TSV Landsberg is a German association football club from the town of Landsberg am Lech, Bavaria.

The club's greatest success has been to win promotion to the Bayernliga on two occasions, 1997 and 2014.

History
TSV was established in November 1882 as the gymnastics club Männerturnverein 1882 Landsberg and adopted its current name around 1918. The club's footballers went their own way in 1923 as Fußball-Club 1911 Landsberg.  In 1934, FC was re-united with TSV and joined by the army club Militär-Sportverein Landsberg to create TuSpV Landsberg. After World War II occupying Allied authorities dissolved all organizations in the country, including sports and football clubs. FC and TSV were both later re-formed sometime in 1945. FC adopted the name Sportverein 1911 Landsberg in 1947 and on 31 March 1949 the club was again re-united with founding association TSV.

Throughout its existence the football team has played in lower tier local competition with the exception of a single season spent in the Oberliga Bayern (IV) in 1997–98 where the team finished at the bottom of the table. They currently play in the Bezirksoberliga Schwaben (VI) after slipping from the Landesliga Bayern-Süd (V) all the way to the Bezirksliga Schwaben-Süd (VII), gaining promotion from this league in 2006–07.

In the 2007–08 season, the TSV finished at a secure eight place in the Bezirksoberliga, the season after, it earned promotion back to the Landesliga, finishing second and beating TSV Eching 3–0 in a promotion decider. At the end of the 2011–12 season the club qualified for the promotion round to the newly expanded Bayernliga. A first round loss to FC Affing however meant the club remained in the Landesliga instead. Landsberg won the Landesliga Bayern-Südwest in 2014 and earned promotion to the Bayernliga for a second time.

Today's sports club has departments for Aikido, baseball, dance, gymnastics, handball, hiking, Karate, table tennis, and volleyball.
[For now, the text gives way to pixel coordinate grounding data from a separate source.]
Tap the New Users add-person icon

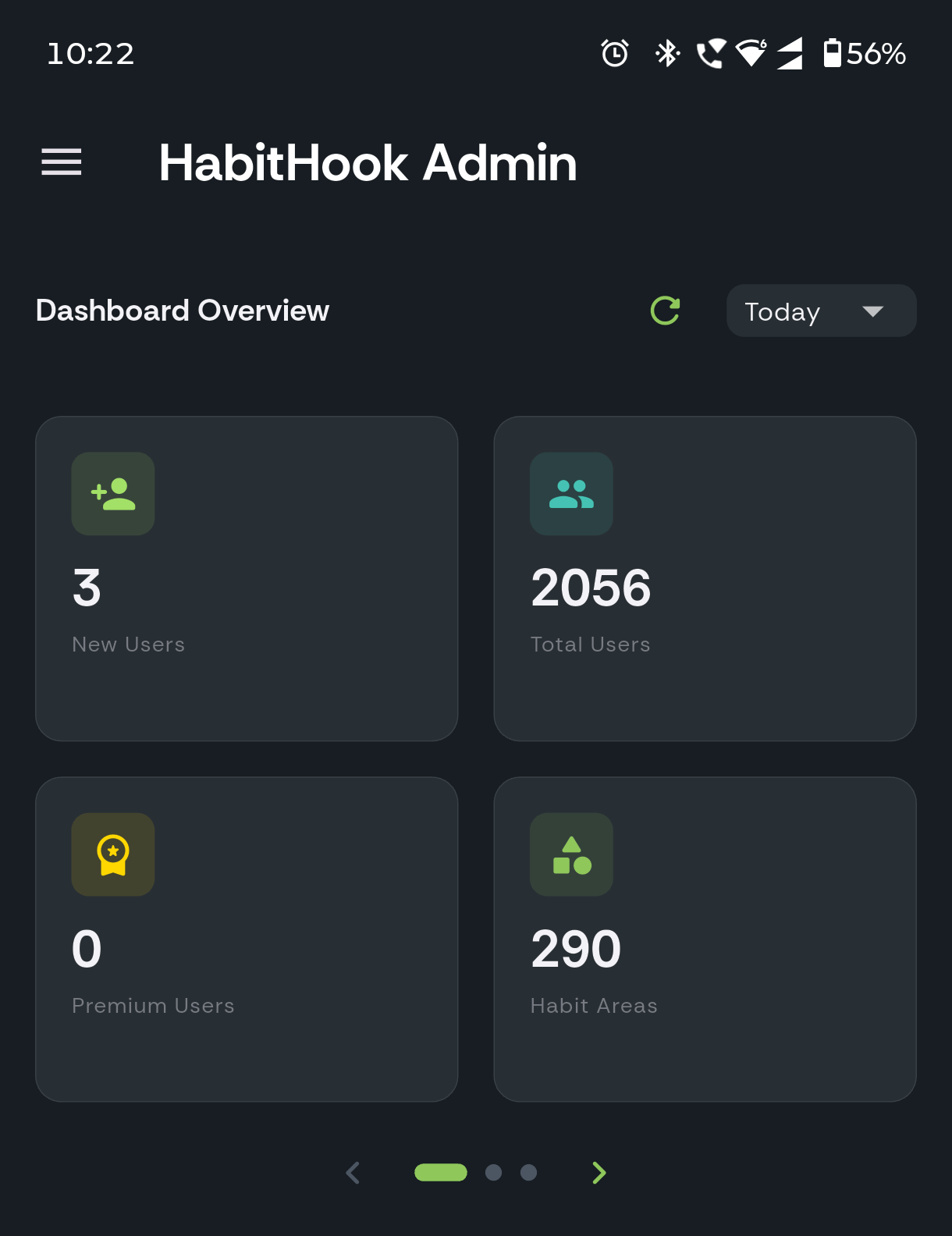(113, 494)

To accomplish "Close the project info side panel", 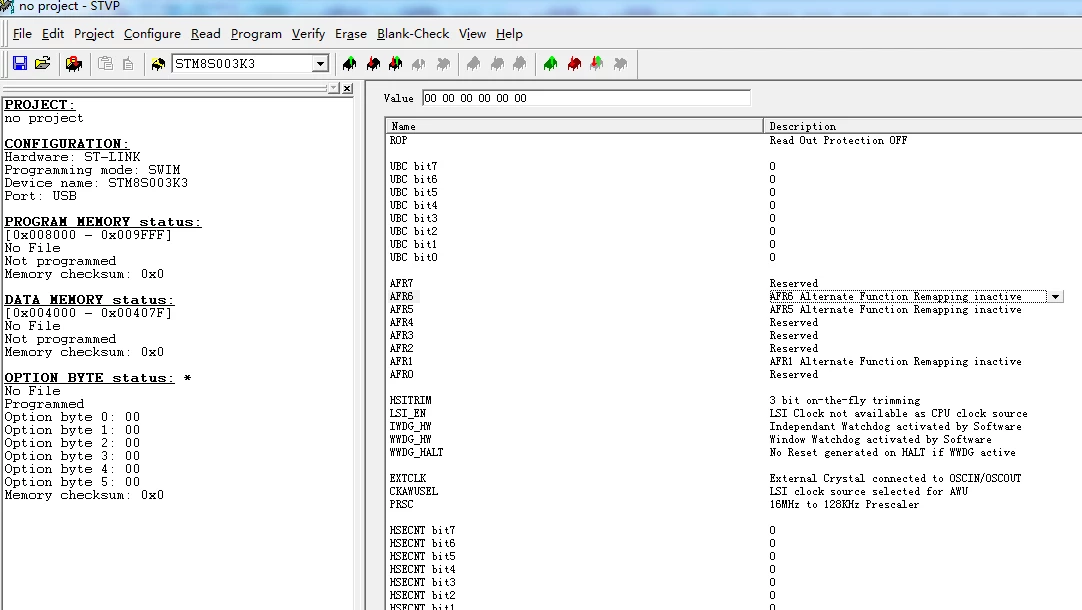I will (347, 88).
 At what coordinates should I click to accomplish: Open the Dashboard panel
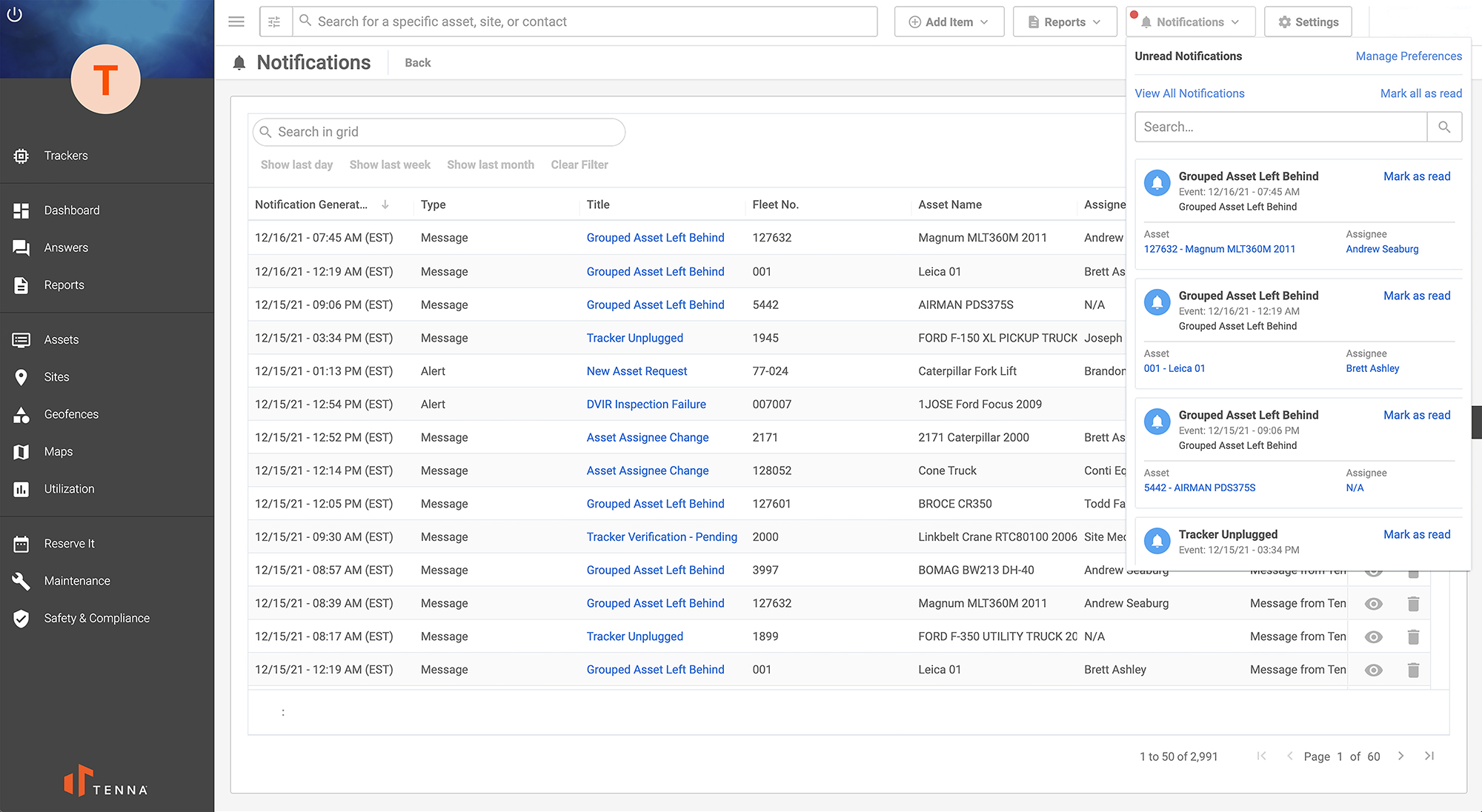71,210
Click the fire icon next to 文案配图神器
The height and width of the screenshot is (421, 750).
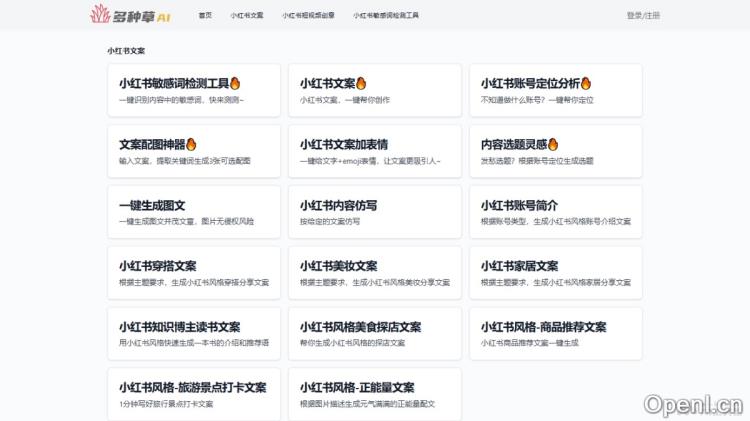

Geographically, the club is placed in Oberbayern but due to being very close to Schwaben, it plays in the Schwaben football league system.

Honours
The club's honours:

League
 Landesliga Bayern-Süd (V) 
 Runner-up: 1997 
 Landesliga Bayern-Südwest (VI)
 Champions: 2014
 Bezirksoberliga Schwaben (V-VII)
 Runners-up: (2) 1991, 2009
 Bezirksliga Schwaben-Süd (V-VII) 
 Champions: (3) 1971, 1986, 2007
 Runners-up: 1984
 A-Klasse Schwaben-Süd (VI)
 Champions: 1966
 A-Klasse Schwaben-Mitte (VI)
 Champions: 1983

Cup
 Schwaben Cup
 Runners-up: 1986

Recent seasons
The recent season-by-season performance of the club:

With the introduction of the Bezirksoberligas in 1988 as the new fifth tier, below the Landesligas, all leagues below dropped one tier. With the introduction of the Regionalligas in 1994 and the 3. Liga in 2008 as the new third tier, below the 2. Bundesliga, all leagues below dropped one tier. With the establishment of the Regionalliga Bayern as the new fourth tier in Bavaria in 2012 the Bayernliga was split into a northern and a southern division, the number of Landesligas expanded from three to five and the Bezirksoberligas abolished. All leagues from the Bezirksligas onwards were elevated one tier.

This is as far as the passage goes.